### Problem description
Please reproduce the data verbatim, starting at the line that contains "At what (x,y)" and ending with the last line of the data.

.....

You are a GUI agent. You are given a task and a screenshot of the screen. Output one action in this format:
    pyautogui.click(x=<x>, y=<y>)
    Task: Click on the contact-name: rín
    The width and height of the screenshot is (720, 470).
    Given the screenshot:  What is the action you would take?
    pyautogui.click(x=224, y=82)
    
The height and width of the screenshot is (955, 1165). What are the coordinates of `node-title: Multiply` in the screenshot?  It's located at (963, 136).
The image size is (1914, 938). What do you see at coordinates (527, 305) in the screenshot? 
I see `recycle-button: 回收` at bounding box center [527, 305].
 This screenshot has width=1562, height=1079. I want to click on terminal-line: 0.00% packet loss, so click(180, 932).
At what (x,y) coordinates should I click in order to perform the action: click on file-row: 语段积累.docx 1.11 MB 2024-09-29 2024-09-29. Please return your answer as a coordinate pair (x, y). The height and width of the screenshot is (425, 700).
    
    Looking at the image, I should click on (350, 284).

.....

### Answer to this task
At what (x,y) coordinates should I click in order to perform the action: click on file-row: 语段积累.docx 1.11 MB 2024-09-29 2024-09-29. Please return your answer as a coordinate pair (x, y). The height and width of the screenshot is (425, 700).
    
    Looking at the image, I should click on (350, 284).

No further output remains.